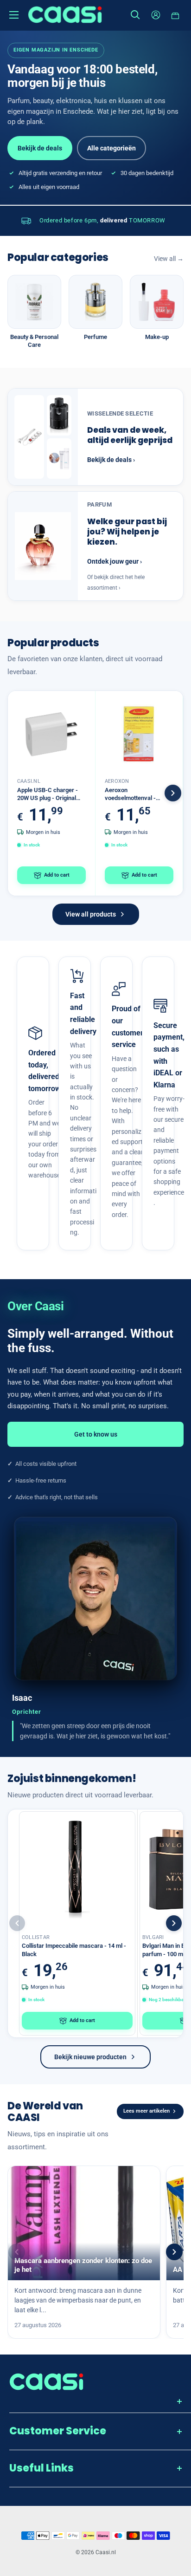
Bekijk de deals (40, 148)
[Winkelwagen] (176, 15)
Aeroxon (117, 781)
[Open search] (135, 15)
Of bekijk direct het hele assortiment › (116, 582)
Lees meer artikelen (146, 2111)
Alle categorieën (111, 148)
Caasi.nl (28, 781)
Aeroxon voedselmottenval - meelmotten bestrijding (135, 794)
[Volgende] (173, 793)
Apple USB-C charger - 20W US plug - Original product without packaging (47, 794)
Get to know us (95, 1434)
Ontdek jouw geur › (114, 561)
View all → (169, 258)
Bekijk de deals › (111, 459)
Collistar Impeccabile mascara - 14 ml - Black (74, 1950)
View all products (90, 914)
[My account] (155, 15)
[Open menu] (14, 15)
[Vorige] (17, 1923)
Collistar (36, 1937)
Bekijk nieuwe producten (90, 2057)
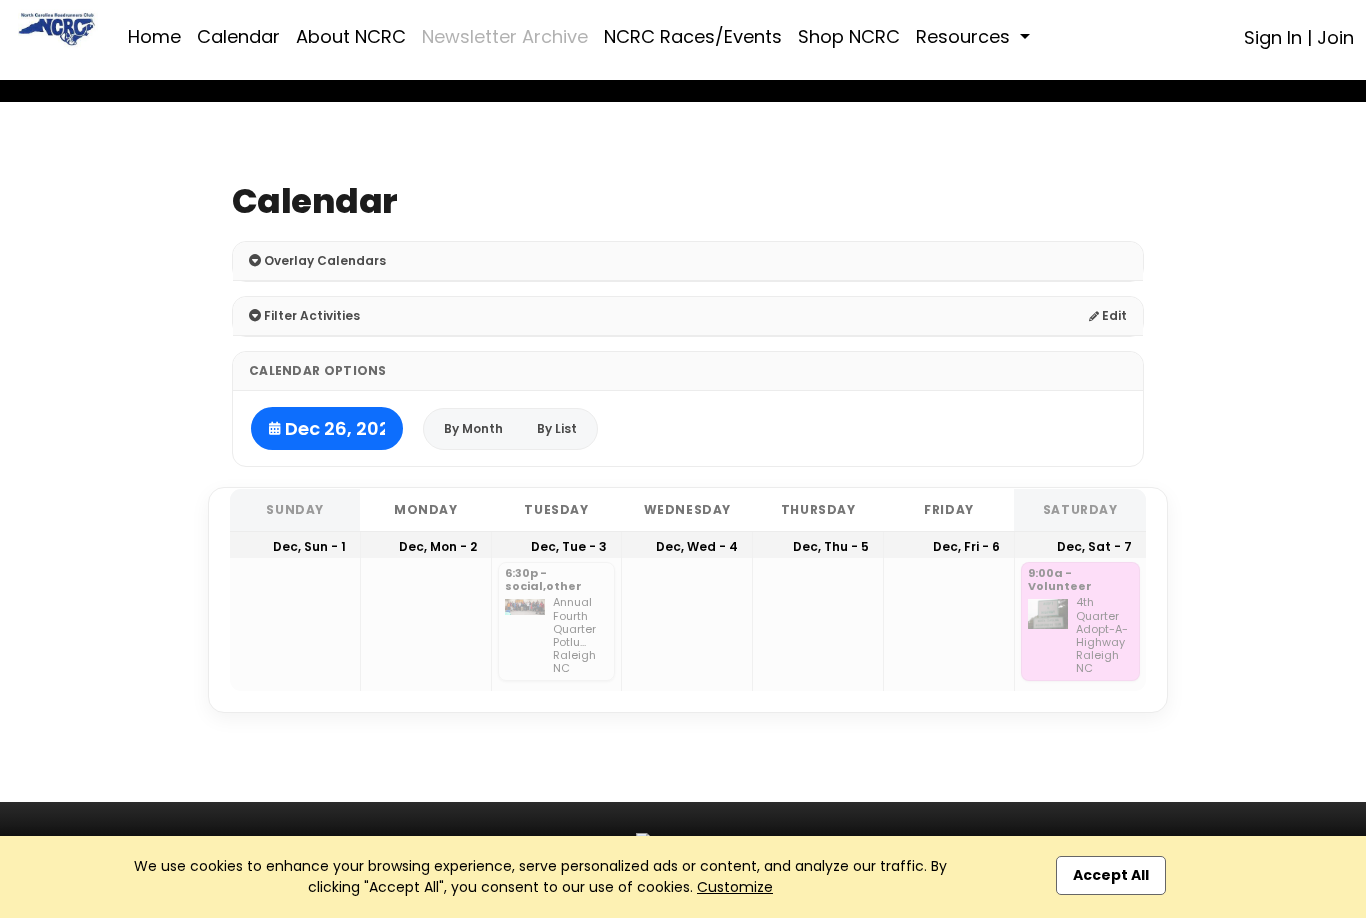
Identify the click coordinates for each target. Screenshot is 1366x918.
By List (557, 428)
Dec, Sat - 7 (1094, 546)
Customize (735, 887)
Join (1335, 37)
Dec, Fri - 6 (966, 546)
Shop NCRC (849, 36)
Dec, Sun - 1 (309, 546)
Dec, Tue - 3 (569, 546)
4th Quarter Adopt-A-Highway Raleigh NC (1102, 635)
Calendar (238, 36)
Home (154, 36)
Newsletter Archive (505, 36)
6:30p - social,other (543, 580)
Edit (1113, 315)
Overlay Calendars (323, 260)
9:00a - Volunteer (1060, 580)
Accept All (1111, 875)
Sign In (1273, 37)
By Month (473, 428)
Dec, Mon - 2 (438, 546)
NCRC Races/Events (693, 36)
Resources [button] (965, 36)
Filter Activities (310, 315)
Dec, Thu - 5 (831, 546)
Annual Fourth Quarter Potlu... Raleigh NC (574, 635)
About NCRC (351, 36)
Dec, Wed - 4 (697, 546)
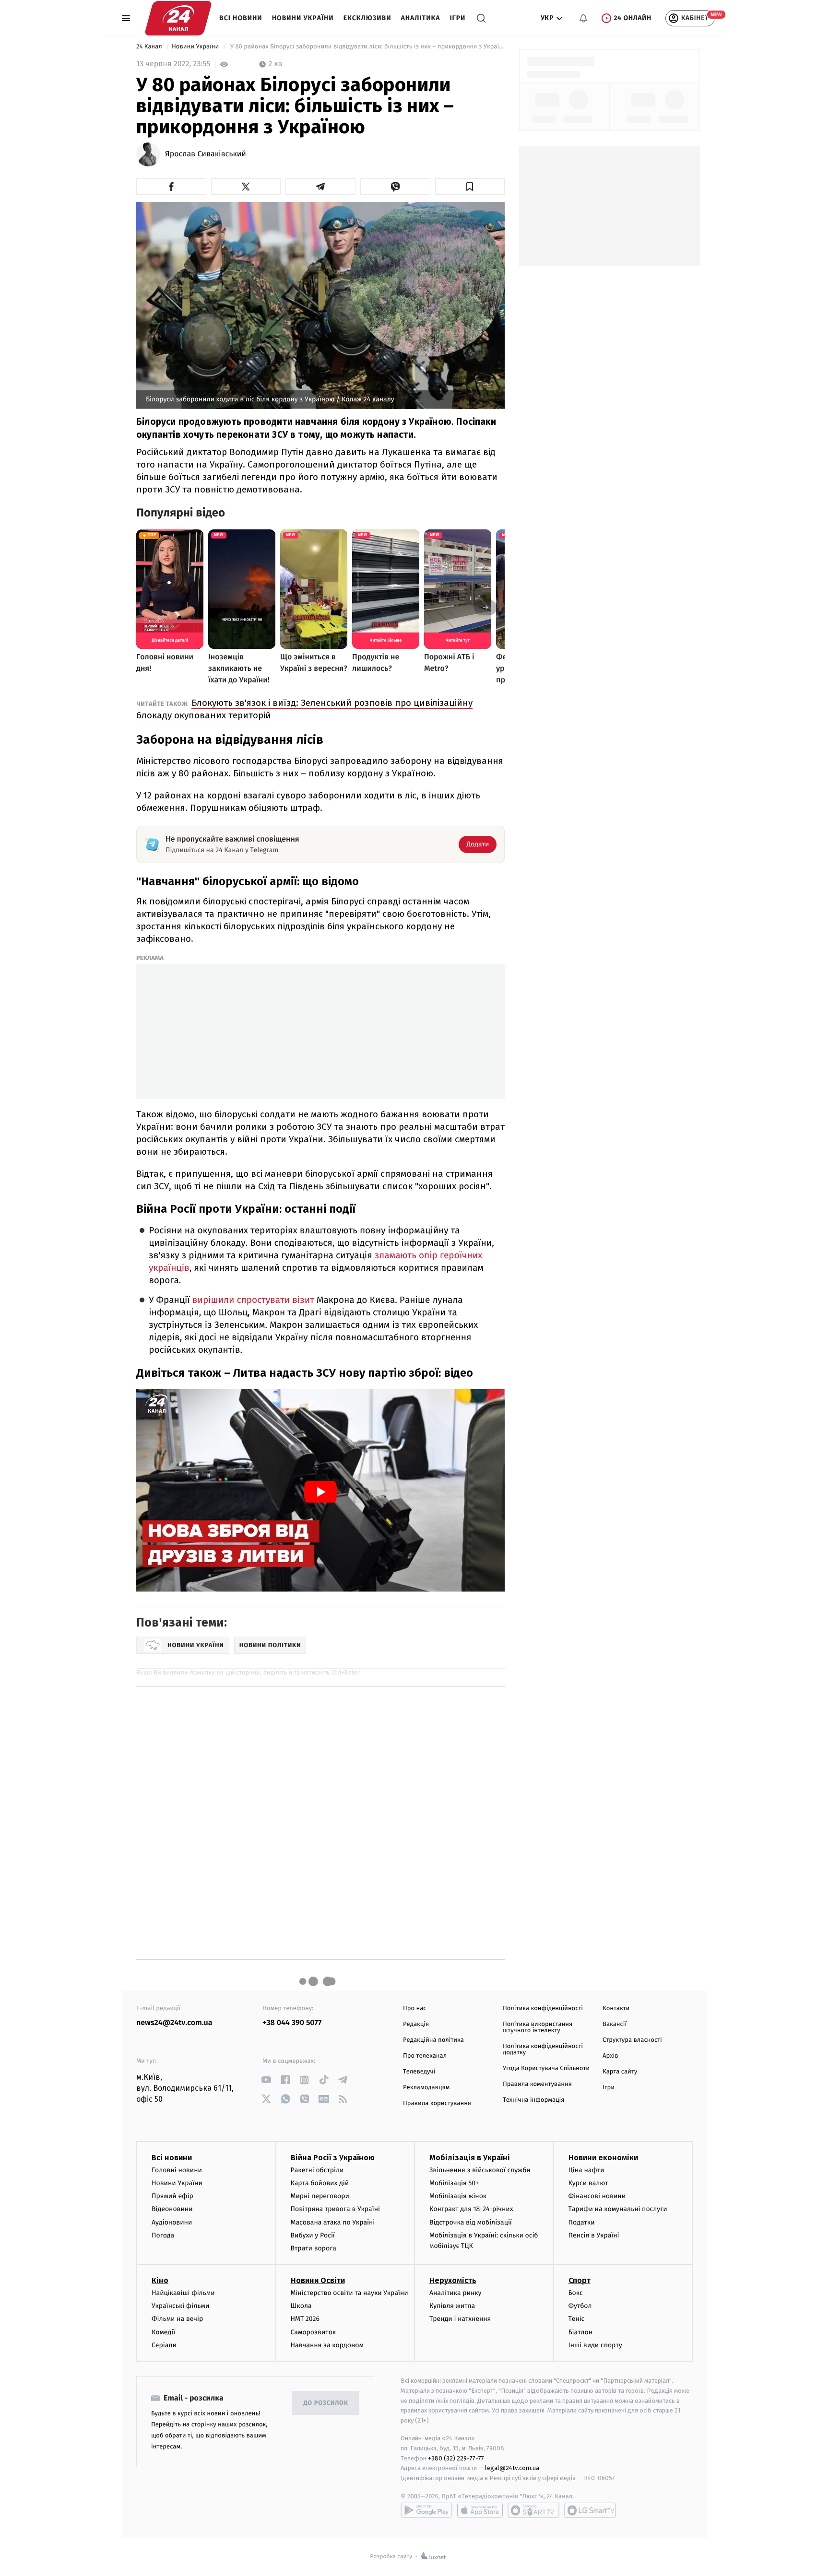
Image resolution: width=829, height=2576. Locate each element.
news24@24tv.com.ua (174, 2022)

_____

> _What to do_:
For every line of the material that holds the word "Quarter", make a copy.

> _Task solution_:
4th Quarter Adopt-A-Highway Raleigh NC (1102, 635)
Annual Fourth Quarter Potlu... Raleigh NC (574, 635)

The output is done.